→ Exercise prompt:
The records below must be duplicated exactly, character for character.

■ ■ ■ ■ ■

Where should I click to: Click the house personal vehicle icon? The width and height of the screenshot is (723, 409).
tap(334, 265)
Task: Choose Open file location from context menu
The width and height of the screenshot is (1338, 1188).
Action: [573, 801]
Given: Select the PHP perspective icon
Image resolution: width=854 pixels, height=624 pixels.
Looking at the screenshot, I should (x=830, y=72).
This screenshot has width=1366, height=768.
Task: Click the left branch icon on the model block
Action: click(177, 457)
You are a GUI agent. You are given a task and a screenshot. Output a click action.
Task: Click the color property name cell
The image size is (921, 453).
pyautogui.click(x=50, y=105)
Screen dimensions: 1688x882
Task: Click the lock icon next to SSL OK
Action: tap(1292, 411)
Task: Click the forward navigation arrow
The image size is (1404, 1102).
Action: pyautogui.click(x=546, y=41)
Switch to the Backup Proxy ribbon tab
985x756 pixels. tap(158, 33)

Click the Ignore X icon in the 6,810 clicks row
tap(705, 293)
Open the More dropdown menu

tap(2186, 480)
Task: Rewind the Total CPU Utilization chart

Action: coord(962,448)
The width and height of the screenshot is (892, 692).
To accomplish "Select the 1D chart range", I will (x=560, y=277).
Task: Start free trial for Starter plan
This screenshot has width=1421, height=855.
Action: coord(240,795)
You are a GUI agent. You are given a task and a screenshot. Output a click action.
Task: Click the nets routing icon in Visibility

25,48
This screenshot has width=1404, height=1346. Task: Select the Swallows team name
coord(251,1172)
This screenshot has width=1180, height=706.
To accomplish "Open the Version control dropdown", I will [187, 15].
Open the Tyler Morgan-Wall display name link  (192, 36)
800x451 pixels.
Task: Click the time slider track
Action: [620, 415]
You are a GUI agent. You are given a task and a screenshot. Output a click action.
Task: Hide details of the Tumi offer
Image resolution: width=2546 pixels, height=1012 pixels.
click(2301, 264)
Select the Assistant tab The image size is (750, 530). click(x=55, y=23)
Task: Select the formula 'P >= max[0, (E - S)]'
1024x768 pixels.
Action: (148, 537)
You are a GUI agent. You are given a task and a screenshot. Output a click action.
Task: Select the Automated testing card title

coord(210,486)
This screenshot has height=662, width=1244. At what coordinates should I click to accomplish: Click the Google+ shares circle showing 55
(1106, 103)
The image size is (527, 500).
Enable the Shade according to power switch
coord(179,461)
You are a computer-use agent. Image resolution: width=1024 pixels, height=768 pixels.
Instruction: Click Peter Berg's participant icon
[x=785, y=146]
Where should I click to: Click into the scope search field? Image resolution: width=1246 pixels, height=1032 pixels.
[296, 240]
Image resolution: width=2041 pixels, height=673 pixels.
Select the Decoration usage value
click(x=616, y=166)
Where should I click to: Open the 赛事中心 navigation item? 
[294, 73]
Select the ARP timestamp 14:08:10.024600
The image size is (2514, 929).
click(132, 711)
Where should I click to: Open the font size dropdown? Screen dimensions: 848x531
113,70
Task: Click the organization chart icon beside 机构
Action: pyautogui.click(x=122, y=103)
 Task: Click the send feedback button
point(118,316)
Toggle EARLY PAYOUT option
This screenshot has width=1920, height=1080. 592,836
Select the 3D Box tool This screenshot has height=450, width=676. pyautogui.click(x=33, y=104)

■ ■ ■ ■ ■

→ Problem solution:
Where should I click to: Click the house personal vehicle icon? The width and height of the screenshot is (723, 409).
tap(334, 265)
Task: Choose Open file location from context menu
The width and height of the screenshot is (1338, 1188).
Action: [573, 801]
Given: Select the PHP perspective icon
Image resolution: width=854 pixels, height=624 pixels.
Looking at the screenshot, I should (x=830, y=72).
This screenshot has width=1366, height=768.
Task: Click the left branch icon on the model block
Action: click(177, 457)
You are a GUI agent. You are given a task and a screenshot. Output a click action.
Task: Click the color property name cell
The image size is (921, 453).
pyautogui.click(x=50, y=105)
Screen dimensions: 1688x882
Task: Click the lock icon next to SSL OK
Action: tap(1292, 411)
Task: Click the forward navigation arrow
The image size is (1404, 1102).
Action: pyautogui.click(x=546, y=41)
Switch to the Backup Proxy ribbon tab
985x756 pixels. tap(158, 33)

Click the Ignore X icon in the 6,810 clicks row
tap(705, 293)
Open the More dropdown menu

tap(2186, 480)
Task: Rewind the Total CPU Utilization chart

Action: coord(962,448)
The width and height of the screenshot is (892, 692).
To accomplish "Select the 1D chart range", I will (x=560, y=277).
Task: Start free trial for Starter plan
This screenshot has width=1421, height=855.
Action: coord(240,795)
You are a GUI agent. You are given a task and a screenshot. Output a click action.
Task: Click the nets routing icon in Visibility

25,48
This screenshot has width=1404, height=1346. Task: Select the Swallows team name
coord(251,1172)
This screenshot has width=1180, height=706.
To accomplish "Open the Version control dropdown", I will [187, 15].
Open the Tyler Morgan-Wall display name link  (192, 36)
800x451 pixels.
Task: Click the time slider track
Action: [620, 415]
You are a GUI agent. You are given a task and a screenshot. Output a click action.
Task: Hide details of the Tumi offer
Image resolution: width=2546 pixels, height=1012 pixels.
click(2301, 264)
Select the Assistant tab The image size is (750, 530). click(x=55, y=23)
Task: Select the formula 'P >= max[0, (E - S)]'
1024x768 pixels.
Action: (148, 537)
You are a GUI agent. You are given a task and a screenshot. Output a click action.
Task: Select the Automated testing card title

coord(210,486)
This screenshot has height=662, width=1244. At what coordinates should I click to accomplish: Click the Google+ shares circle showing 55
(1106, 103)
The image size is (527, 500).
Enable the Shade according to power switch
coord(179,461)
You are a computer-use agent. Image resolution: width=1024 pixels, height=768 pixels.
Instruction: Click Peter Berg's participant icon
[x=785, y=146]
Where should I click to: Click into the scope search field? Image resolution: width=1246 pixels, height=1032 pixels.
[296, 240]
Image resolution: width=2041 pixels, height=673 pixels.
Select the Decoration usage value
click(x=616, y=166)
Where should I click to: Open the 赛事中心 navigation item? 
[294, 73]
Select the ARP timestamp 14:08:10.024600
The image size is (2514, 929).
click(132, 711)
Where should I click to: Open the font size dropdown? Screen dimensions: 848x531
113,70
Task: Click the organization chart icon beside 机构
Action: pyautogui.click(x=122, y=103)
 Task: Click the send feedback button
point(118,316)
Toggle EARLY PAYOUT option
This screenshot has width=1920, height=1080. 592,836
Select the 3D Box tool This screenshot has height=450, width=676. pyautogui.click(x=33, y=104)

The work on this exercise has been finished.